**Instructions to follow:** Output, as a JSON list of strings with one string per line and blank lines omitted, the lines in the records from the line containing "How do I perform: Zoom" up to and including the line containing "click(746, 561)".

**Exercise input:**
----
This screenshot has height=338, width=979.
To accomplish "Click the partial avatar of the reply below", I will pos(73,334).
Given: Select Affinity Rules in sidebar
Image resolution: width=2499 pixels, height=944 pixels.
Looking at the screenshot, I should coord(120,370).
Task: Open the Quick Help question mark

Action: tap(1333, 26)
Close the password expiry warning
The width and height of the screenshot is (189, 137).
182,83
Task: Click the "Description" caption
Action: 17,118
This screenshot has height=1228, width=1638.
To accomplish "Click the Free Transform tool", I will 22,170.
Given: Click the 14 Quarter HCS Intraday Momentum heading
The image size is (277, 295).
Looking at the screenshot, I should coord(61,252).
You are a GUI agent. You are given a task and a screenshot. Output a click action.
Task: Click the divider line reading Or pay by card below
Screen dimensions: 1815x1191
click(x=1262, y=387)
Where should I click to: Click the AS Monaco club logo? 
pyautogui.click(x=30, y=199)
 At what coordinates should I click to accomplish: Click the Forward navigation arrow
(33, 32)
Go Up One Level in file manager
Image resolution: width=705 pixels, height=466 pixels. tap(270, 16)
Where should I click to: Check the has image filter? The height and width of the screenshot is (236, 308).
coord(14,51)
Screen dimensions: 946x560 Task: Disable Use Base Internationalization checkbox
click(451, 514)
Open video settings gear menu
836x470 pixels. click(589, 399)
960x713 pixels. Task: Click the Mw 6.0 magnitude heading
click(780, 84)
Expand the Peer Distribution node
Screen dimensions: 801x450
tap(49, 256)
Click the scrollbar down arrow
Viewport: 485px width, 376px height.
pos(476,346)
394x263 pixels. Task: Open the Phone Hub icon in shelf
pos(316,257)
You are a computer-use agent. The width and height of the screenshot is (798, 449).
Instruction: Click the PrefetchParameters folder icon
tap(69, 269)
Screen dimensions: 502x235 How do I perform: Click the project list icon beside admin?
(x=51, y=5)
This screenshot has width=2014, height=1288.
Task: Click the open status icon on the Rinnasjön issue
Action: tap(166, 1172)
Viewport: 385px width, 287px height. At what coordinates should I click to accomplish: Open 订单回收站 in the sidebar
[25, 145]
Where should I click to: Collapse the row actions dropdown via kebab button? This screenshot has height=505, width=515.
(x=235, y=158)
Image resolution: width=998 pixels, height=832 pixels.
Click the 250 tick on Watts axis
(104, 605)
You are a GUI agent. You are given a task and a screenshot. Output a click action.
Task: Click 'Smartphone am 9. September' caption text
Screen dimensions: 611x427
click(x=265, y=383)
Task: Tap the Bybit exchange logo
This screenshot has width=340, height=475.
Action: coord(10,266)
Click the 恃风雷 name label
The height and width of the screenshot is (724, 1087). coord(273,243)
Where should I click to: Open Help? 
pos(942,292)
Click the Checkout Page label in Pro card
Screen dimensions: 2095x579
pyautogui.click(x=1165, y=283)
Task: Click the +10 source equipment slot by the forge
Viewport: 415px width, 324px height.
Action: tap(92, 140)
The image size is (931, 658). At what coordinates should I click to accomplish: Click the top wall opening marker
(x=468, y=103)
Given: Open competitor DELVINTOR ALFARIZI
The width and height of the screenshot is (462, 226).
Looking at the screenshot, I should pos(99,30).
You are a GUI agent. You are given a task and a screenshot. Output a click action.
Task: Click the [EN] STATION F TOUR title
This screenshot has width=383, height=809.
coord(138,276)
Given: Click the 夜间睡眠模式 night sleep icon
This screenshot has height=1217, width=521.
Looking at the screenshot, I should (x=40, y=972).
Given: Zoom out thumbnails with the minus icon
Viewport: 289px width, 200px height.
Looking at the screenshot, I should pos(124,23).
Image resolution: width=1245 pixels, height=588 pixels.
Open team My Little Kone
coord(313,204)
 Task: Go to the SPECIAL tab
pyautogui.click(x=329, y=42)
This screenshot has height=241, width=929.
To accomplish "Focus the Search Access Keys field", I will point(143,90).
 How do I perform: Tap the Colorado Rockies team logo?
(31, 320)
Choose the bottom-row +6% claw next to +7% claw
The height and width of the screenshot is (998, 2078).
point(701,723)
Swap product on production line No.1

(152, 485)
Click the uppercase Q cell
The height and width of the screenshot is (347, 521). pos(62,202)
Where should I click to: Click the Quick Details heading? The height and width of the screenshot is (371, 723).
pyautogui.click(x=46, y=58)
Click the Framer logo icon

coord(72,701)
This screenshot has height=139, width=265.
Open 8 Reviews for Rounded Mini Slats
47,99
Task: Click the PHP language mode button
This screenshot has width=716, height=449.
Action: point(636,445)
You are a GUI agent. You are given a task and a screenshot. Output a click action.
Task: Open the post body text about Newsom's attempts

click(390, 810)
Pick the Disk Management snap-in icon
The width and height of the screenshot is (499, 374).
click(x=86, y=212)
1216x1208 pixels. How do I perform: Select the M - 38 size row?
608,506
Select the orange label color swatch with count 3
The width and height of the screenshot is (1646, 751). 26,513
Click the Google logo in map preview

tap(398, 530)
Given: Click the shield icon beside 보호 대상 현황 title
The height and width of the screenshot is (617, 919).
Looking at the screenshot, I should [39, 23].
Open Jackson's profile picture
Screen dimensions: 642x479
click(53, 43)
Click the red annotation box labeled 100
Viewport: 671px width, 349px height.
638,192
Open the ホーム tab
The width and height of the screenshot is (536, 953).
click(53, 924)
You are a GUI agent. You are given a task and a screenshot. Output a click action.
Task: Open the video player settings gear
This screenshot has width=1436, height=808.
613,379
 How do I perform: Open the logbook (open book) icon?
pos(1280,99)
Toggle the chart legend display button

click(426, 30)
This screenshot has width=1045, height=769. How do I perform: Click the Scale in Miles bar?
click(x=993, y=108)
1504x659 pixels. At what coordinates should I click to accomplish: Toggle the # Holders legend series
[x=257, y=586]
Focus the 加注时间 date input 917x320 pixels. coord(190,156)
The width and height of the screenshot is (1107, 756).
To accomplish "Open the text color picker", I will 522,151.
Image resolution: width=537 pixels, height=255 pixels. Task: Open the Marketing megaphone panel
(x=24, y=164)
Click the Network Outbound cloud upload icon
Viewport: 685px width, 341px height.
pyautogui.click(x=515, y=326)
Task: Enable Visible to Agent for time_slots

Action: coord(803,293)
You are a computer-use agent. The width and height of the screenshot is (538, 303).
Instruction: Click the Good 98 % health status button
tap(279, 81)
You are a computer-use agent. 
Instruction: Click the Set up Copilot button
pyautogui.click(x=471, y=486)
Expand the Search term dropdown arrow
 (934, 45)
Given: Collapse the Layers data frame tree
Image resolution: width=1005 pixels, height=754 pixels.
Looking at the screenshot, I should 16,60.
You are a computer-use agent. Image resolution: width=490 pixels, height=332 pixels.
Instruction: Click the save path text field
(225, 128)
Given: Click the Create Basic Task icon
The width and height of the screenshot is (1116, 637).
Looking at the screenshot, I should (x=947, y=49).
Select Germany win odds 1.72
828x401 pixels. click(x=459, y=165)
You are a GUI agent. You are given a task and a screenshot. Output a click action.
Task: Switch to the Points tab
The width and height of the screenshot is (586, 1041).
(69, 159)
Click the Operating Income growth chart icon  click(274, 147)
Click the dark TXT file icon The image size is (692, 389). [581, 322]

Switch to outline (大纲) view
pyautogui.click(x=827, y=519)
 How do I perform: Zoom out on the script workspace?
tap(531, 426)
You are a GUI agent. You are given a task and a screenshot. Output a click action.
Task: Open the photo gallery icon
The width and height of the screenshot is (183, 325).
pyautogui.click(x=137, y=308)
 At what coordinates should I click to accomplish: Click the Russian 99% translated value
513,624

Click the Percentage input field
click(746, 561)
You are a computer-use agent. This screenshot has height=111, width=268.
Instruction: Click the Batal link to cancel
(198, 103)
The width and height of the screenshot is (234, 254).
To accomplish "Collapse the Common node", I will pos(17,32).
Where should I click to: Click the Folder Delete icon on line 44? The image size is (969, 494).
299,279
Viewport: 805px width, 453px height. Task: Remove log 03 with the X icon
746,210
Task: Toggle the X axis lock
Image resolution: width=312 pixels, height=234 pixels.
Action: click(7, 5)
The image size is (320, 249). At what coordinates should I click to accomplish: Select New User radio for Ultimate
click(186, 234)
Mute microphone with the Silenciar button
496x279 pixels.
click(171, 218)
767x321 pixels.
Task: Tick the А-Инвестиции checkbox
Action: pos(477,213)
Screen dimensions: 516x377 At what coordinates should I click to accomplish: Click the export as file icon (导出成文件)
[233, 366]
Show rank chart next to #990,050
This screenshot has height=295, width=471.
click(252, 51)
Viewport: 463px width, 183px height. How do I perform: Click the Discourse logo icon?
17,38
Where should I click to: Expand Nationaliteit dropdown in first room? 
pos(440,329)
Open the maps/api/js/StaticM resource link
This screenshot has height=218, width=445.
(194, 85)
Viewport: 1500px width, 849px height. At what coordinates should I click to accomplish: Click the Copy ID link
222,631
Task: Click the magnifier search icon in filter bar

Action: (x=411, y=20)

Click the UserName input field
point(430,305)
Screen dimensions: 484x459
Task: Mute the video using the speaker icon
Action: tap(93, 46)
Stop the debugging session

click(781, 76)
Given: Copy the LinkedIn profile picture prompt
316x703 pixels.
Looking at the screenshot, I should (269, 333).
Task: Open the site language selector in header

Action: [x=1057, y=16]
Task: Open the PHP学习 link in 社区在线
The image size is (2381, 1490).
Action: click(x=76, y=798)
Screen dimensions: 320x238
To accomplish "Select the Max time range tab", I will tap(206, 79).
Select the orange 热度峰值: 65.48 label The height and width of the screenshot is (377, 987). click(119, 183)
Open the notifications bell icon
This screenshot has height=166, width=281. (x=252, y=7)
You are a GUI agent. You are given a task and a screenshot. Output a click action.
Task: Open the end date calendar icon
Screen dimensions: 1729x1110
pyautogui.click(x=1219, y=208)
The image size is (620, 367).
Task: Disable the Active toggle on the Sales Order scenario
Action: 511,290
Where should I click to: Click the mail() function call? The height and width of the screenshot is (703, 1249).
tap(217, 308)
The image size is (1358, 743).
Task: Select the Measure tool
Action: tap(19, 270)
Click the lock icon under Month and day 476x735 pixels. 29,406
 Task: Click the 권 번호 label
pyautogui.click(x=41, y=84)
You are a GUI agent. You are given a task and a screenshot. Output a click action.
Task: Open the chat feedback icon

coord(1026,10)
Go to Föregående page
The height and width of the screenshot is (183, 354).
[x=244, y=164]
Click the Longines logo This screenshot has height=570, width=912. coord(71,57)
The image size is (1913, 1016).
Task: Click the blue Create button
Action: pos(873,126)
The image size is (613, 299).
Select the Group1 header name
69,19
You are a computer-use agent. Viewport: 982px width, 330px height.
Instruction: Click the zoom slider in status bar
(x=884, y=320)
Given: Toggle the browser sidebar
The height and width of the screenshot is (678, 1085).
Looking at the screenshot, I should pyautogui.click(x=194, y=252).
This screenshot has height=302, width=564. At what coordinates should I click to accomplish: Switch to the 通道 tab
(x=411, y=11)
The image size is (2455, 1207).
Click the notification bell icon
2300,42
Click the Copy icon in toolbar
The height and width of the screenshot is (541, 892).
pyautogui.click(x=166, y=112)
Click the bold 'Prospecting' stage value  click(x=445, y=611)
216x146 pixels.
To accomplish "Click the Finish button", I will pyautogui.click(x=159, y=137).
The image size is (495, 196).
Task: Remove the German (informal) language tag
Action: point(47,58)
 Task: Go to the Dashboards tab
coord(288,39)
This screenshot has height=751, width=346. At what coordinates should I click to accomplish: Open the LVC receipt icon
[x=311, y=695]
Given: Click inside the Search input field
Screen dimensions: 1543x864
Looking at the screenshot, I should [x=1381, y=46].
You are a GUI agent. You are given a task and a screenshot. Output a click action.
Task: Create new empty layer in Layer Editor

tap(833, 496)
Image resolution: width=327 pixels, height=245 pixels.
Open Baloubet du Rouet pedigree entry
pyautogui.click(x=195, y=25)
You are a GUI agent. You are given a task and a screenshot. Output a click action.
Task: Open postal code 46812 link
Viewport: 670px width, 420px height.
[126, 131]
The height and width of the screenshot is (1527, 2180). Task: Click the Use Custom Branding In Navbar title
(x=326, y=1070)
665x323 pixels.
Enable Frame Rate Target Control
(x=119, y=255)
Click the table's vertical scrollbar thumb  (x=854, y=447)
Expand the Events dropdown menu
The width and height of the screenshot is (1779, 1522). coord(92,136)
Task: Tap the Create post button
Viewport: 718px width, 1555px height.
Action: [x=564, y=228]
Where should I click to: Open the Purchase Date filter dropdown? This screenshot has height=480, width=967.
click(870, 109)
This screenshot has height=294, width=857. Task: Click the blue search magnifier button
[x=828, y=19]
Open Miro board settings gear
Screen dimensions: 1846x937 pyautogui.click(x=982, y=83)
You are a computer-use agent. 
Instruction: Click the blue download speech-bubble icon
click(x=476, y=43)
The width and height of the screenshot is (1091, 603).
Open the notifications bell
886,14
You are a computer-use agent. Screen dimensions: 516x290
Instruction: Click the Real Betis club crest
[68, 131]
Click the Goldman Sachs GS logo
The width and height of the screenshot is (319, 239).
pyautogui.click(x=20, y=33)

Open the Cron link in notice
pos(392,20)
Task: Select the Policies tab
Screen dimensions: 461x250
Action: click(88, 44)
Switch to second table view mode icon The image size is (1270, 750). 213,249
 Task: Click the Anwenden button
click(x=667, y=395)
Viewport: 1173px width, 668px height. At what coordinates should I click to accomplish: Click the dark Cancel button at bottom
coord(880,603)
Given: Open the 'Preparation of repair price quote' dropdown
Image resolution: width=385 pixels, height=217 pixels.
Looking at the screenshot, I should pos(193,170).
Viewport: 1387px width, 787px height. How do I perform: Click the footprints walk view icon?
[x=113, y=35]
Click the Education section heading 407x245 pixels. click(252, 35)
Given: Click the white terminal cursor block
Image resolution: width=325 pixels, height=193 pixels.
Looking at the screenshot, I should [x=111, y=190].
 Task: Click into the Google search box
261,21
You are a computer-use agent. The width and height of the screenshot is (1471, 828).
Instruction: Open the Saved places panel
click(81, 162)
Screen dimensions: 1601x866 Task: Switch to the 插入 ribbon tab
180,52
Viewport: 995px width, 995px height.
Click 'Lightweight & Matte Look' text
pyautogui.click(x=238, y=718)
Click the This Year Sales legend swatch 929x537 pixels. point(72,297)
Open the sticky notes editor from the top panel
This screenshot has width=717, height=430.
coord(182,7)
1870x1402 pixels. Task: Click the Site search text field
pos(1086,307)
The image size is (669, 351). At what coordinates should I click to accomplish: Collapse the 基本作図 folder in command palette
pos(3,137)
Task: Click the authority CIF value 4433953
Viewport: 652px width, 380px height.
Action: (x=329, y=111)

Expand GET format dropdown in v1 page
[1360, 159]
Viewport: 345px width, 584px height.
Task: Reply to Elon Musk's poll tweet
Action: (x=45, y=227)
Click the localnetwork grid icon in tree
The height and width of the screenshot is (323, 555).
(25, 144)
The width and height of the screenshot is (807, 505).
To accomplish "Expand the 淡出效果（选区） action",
----
**The output:**
[
  " How do I perform: Zoom out on the script workspace?",
  "tap(531, 426)",
  "You are a GUI agent. You are given a task and a screenshot. Output a click action.",
  "Task: Open the photo gallery icon",
  "The width and height of the screenshot is (183, 325).",
  "pyautogui.click(x=137, y=308)",
  " At what coordinates should I click to accomplish: Click the Russian 99% translated value",
  "513,624",
  "Click the Percentage input field",
  "click(746, 561)"
]